*Problem set*:
• a. From the IBEW forum thread, return the passage starting with "Oh no I didn't" and going on through "(Aug 11, 2017)".
• b. In the IBEW forum thread, what does Coppersmith say an apprentice should always carry?
• c. Why, according to Coppersmith in the IBEW forum thread, should an apprentice do the class reading and the homework?

*Page extract*:
#####

# Did your old job know you joined the IBEW?



## Wirenuting (Sep 12, 2010)

Let it go, he's your uncle.
Maybe he's proud you joined the union. 

Remember, nothing is a secret if more then one person knows about it.


----------



## Easy (Oct 18, 2017)

You sound very excited. It's a good thing and I can't see how anyone knowing that would not also be happy for you. 
Good luck with your new job.


----------



## Electriken01 (Sep 19, 2020)

Easy said:


> You sound very excited. It's a good thing and I can't see how anyone knowing that would not also be happy for you.
> Good luck with your new job.


Man I cried ON the phone when I got the acceptance call. My job was going no where and filled with false hopes and promises. You're right but I've always been a private person. I just feel like not everyone deserves the right to know of this accomplishment but it is what it is.


----------



## gpop (May 14, 2018)

Why does it matter if it's the ibew or another company. Are you unsure of the move so your hiding it like a dirty little secret.

Most of us have second thoughts just before we jump ship. Good thing it's to late now as everyone knows.


----------



## Electriken01 (Sep 19, 2020)

gpop said:


> Why does it matter if it's the ibew or another company. Are you unsure of the move so your hiding it like a dirty little secret.
> 
> Most of us have second thoughts just before we jump ship. Good thing it's to late now as everyone knows.


Oh no I didn't mean it like it matters whether its IBEW or another company. I just mean it like them knowing im becoming an electrician. 

I am 100% happy I got in the IBEW its been a 2 year goal.


----------



## Coppersmith (Aug 11, 2017)

Some hints for your journey:

Do your apprenticeship class reading. It makes doing the homework easy. Do your homework. It makes getting a passing grade on the tests very easy.

Some journeymen will treat you with respect. Others will be assholes. Just do what they ask and eventually you will be a journeyman too. I didn't experience anything I couldn't handle.

Always carry a pen and paper. If a j-man starts giving you a list of tasks or materials, write it all down and then do it all.

Bring all the tools on your list, and none that are not. Some union members will be get angry about non-list tools.

#####

*Dataset excerpt*:
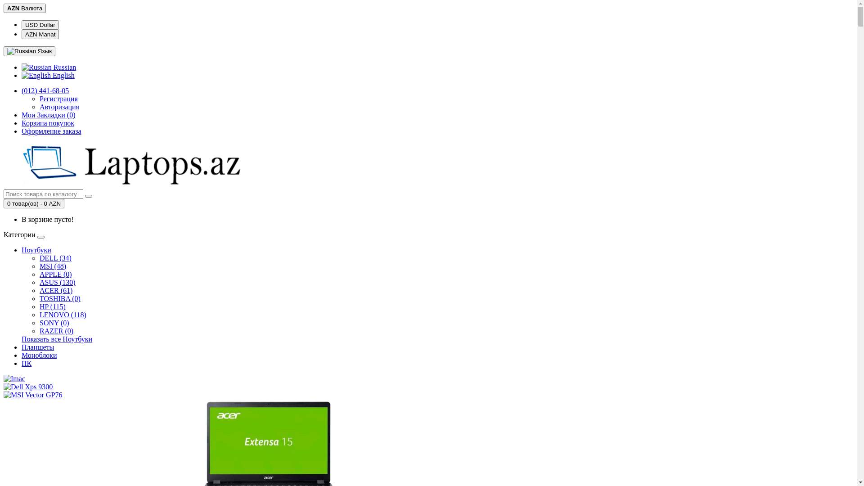 Image resolution: width=864 pixels, height=486 pixels. I want to click on 'Russian', so click(22, 51).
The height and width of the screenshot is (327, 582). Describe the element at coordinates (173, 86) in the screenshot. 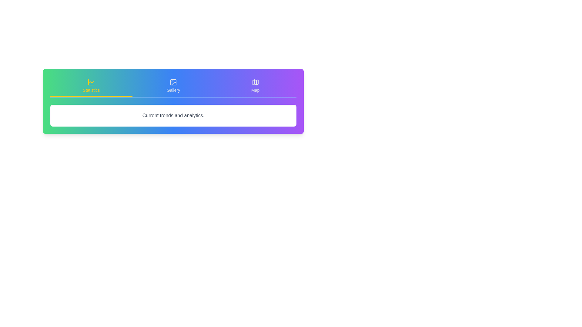

I see `the tab labeled Gallery to view its content` at that location.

#####

*Solutions to the exercise*:
• a.
Oh no I didn't mean it like it matters whether its IBEW or another company. I just mean it like them knowing im becoming an electrician. 

I am 100% happy I got in the IBEW its been a 2 year goal.


----------



## Coppersmith (Aug 11, 2017)

• b. A pen and paper.

• c. Doing the class reading makes the homework easy. Doing the homework in turn makes getting a passing grade on the tests very easy.